Your goal: Copy exactly, and copy nothing else: the line that contains "Click the One time setup heading" and all lines after it in the listing, without pictures.

Data records:
---*---

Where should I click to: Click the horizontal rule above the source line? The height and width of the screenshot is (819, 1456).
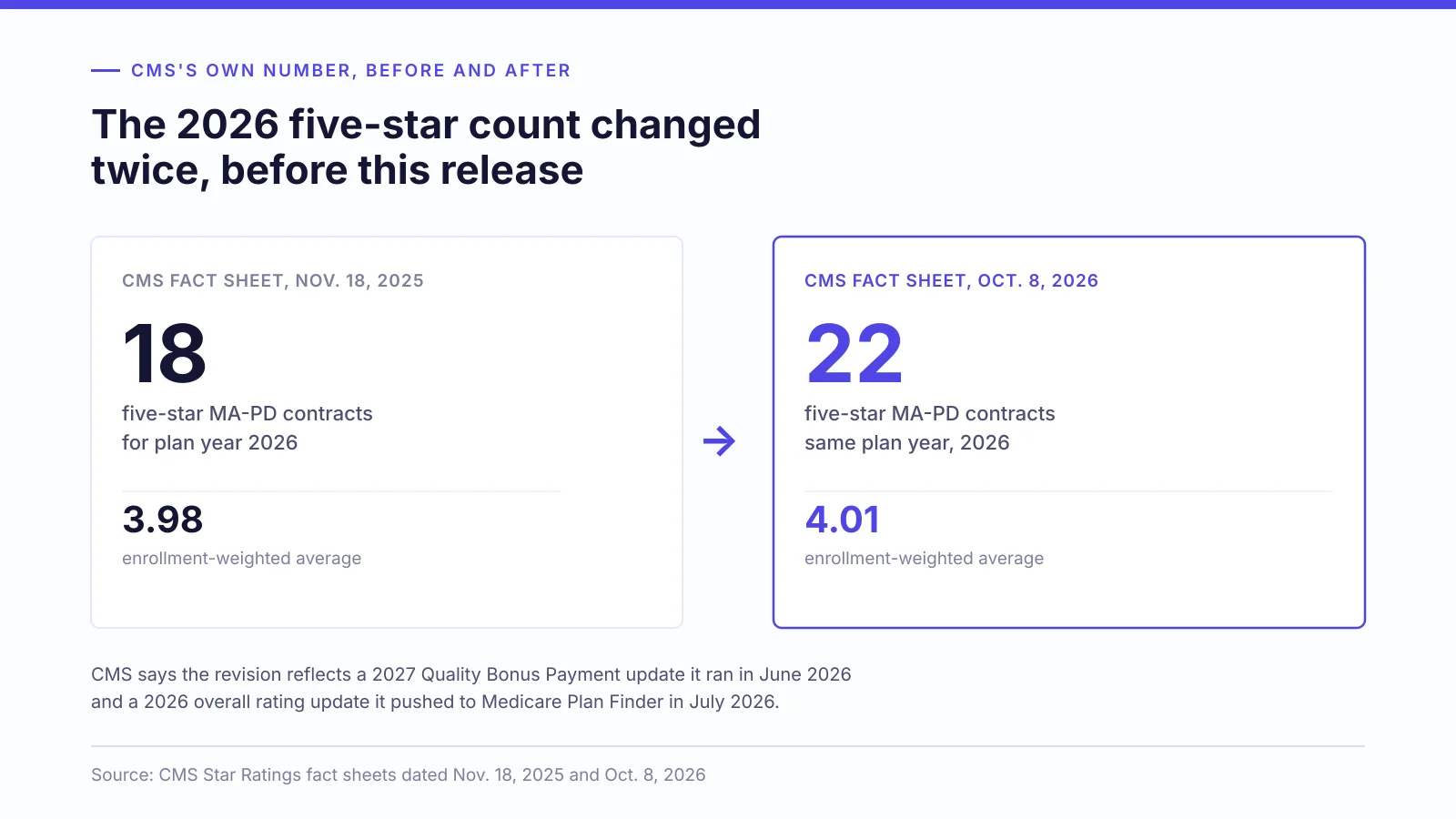tap(728, 746)
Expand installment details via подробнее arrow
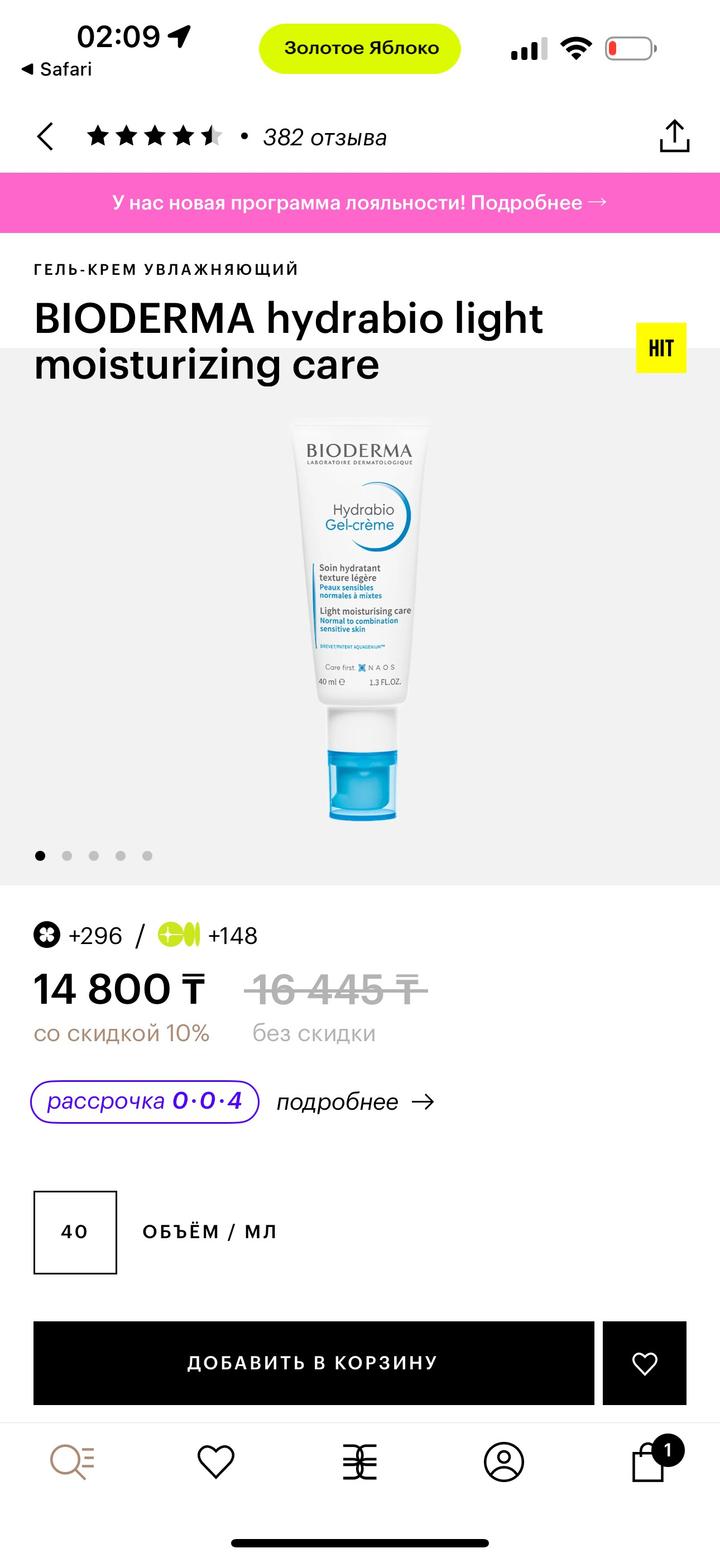 356,1102
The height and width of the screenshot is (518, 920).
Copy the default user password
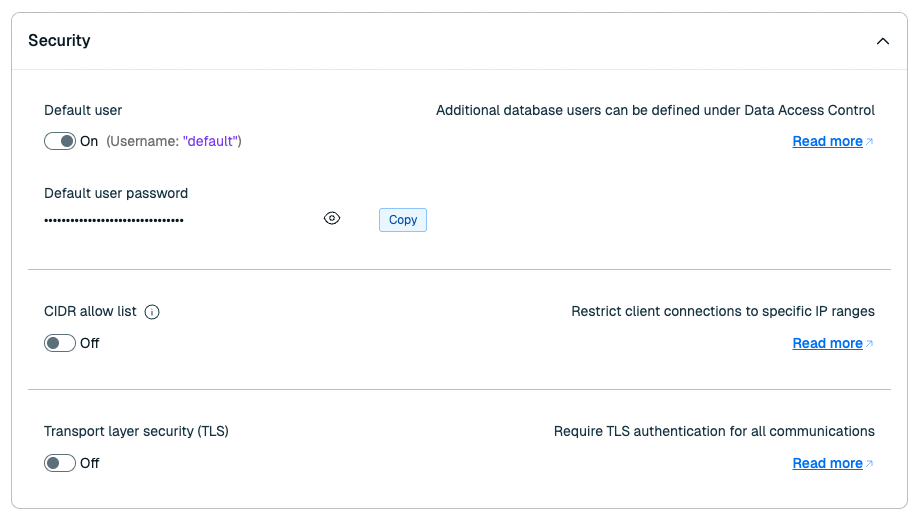coord(402,220)
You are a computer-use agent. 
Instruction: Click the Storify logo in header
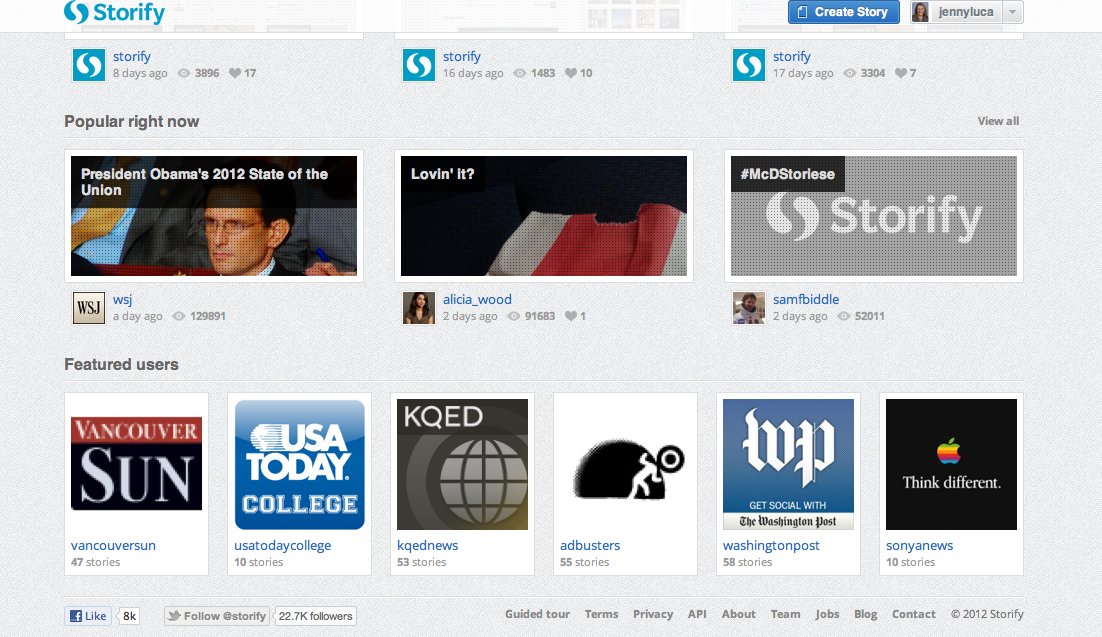(x=114, y=13)
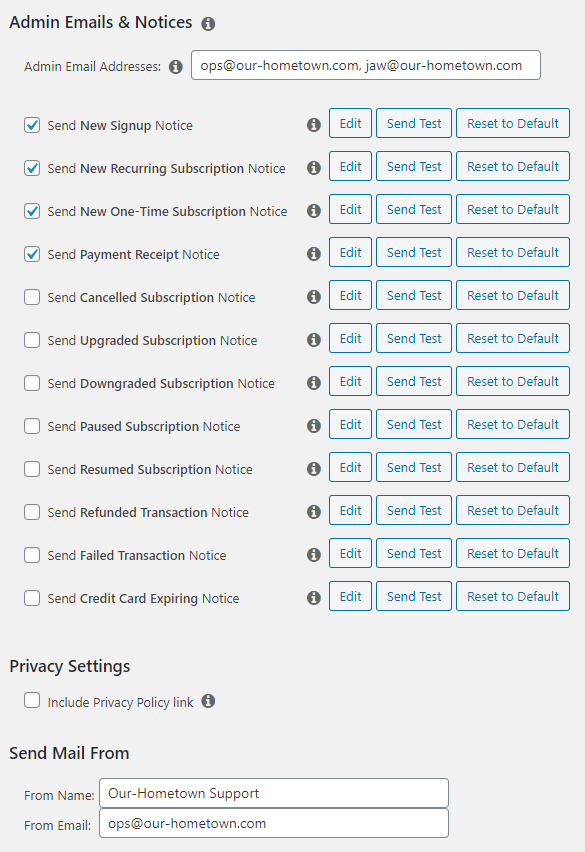Click info icon for Payment Receipt Notice

click(313, 254)
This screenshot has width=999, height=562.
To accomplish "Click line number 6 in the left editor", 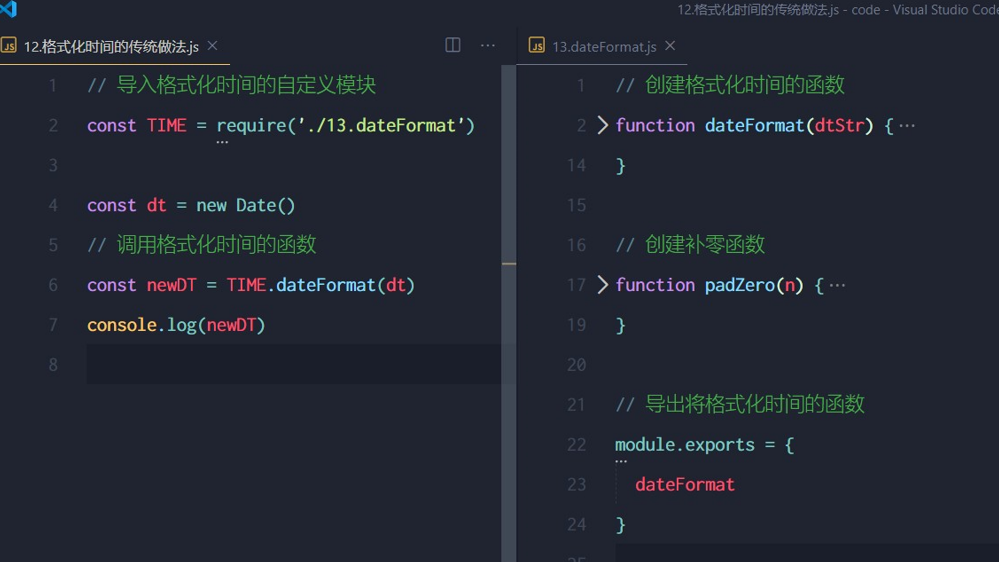I will pos(53,285).
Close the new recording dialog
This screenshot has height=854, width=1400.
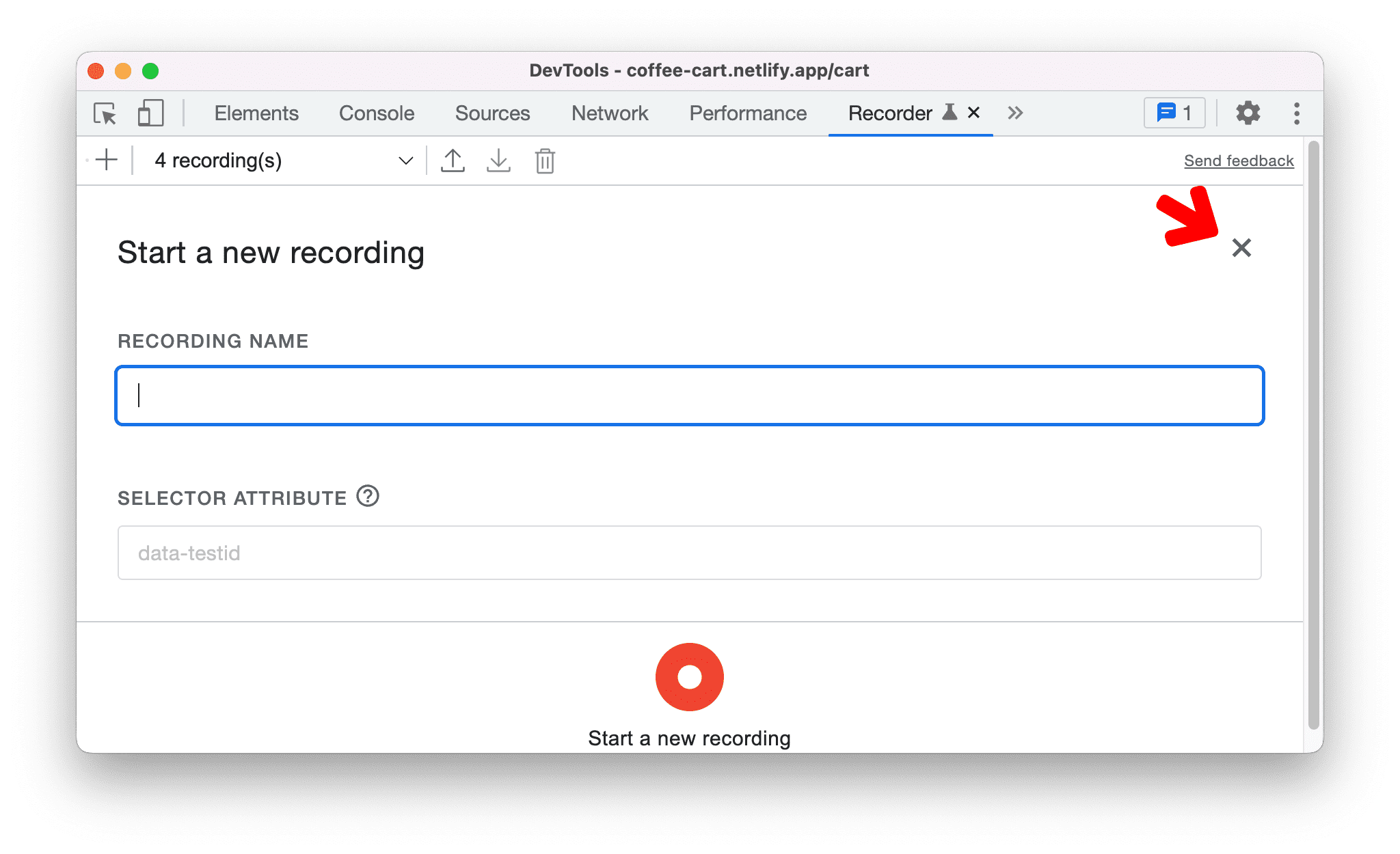(1240, 247)
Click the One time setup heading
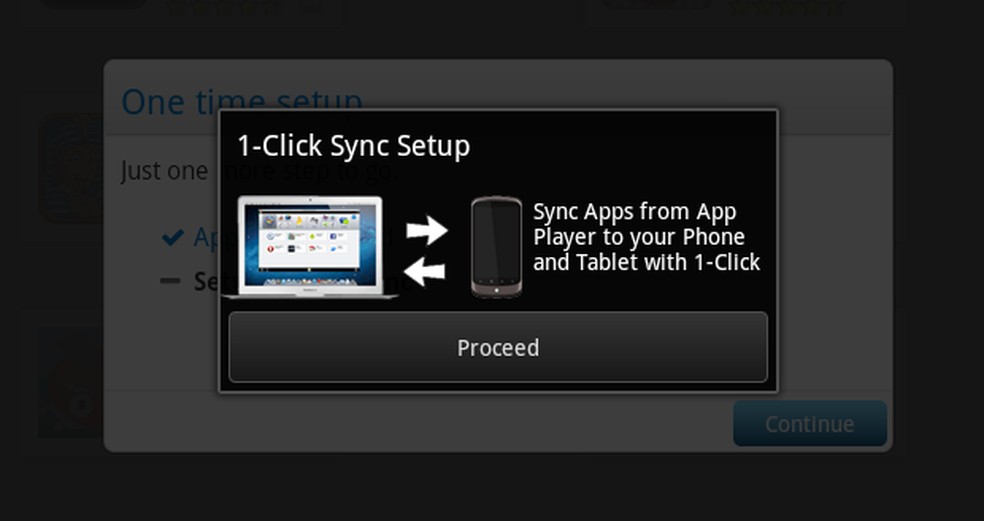 242,100
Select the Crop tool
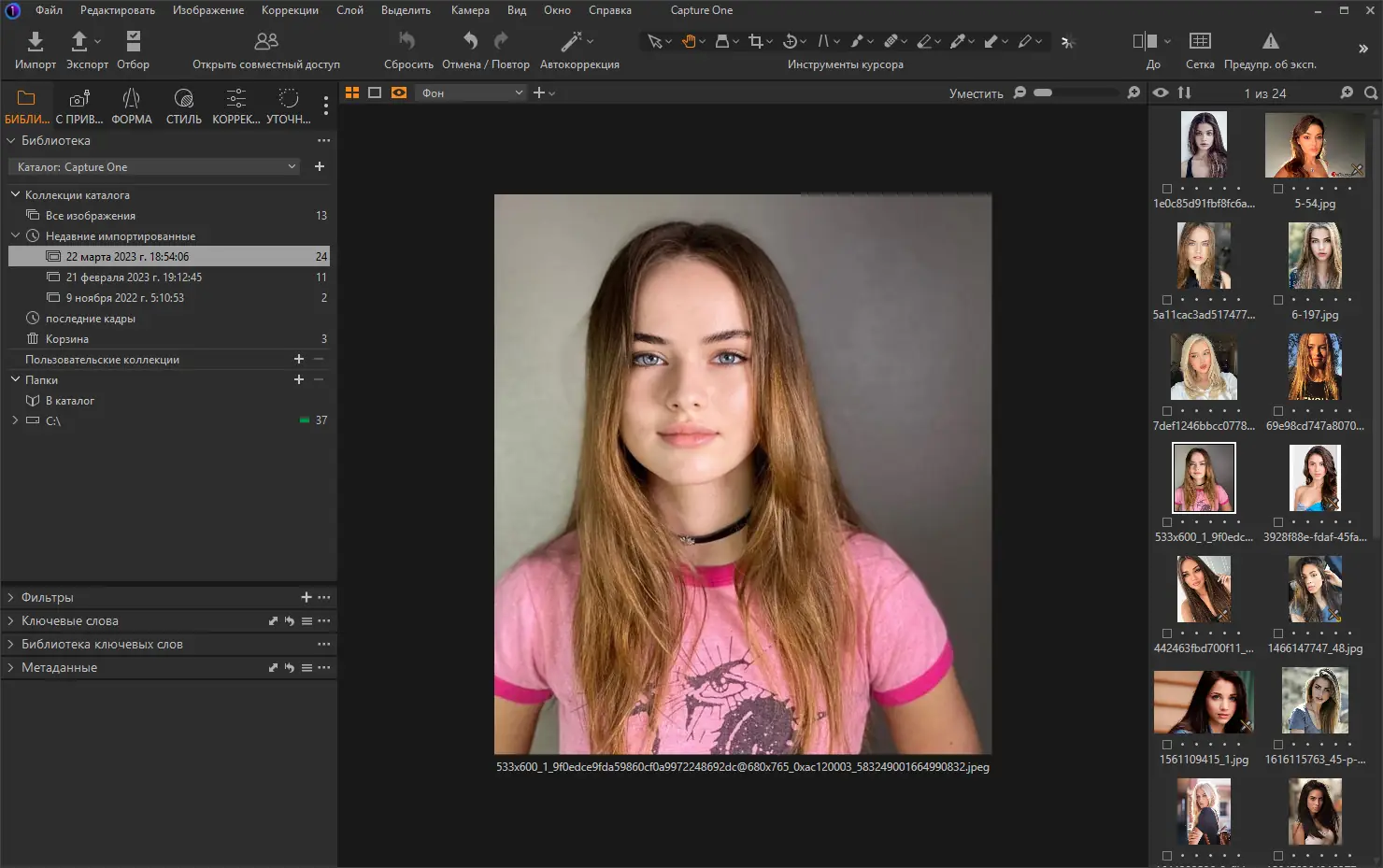Image resolution: width=1383 pixels, height=868 pixels. 755,42
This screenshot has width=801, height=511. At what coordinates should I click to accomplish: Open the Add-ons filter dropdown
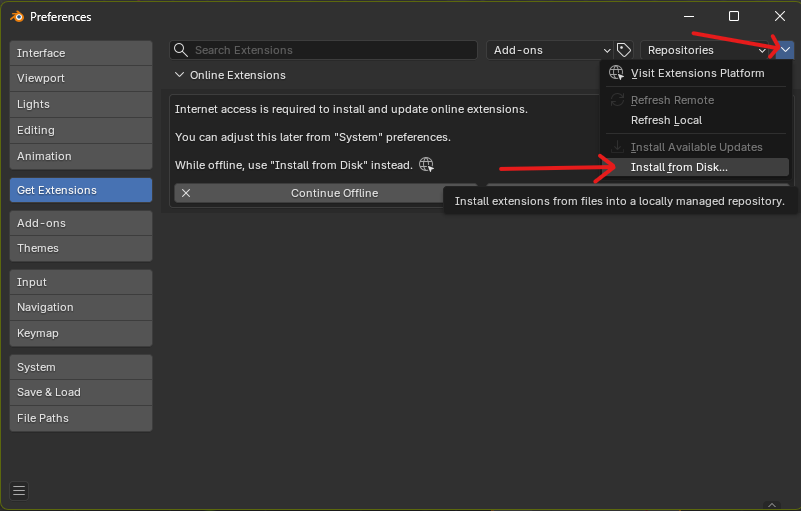click(549, 50)
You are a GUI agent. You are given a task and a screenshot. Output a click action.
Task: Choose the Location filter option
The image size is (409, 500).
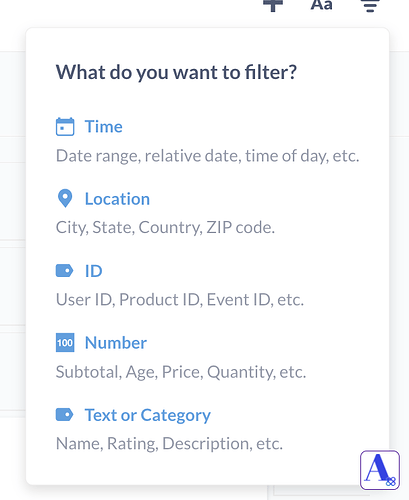[x=117, y=199]
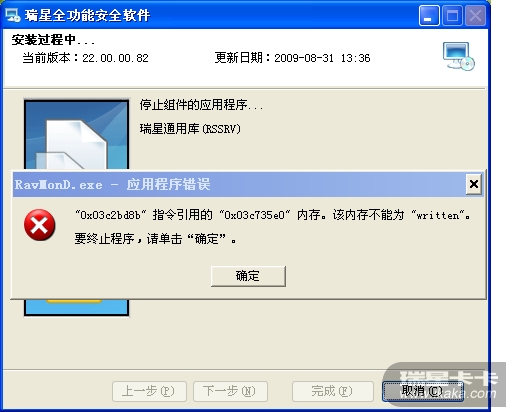Viewport: 512px width, 412px height.
Task: Maximize the Rising installer window
Action: tap(452, 16)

---*---

Solution to the exercise:
Click the One time setup heading
 242,100
Select the Crop tool
Image resolution: width=1383 pixels, height=868 pixels. 755,42
This screenshot has width=801, height=511. At what coordinates should I click to accomplish: Open the Add-ons filter dropdown
click(549, 50)
You are a GUI agent. You are given a task and a screenshot. Output a click action.
Task: Choose the Location filter option
The image size is (409, 500).
[x=117, y=199]
Viewport: 512px width, 412px height.
Task: Maximize the Rising installer window
Action: tap(452, 16)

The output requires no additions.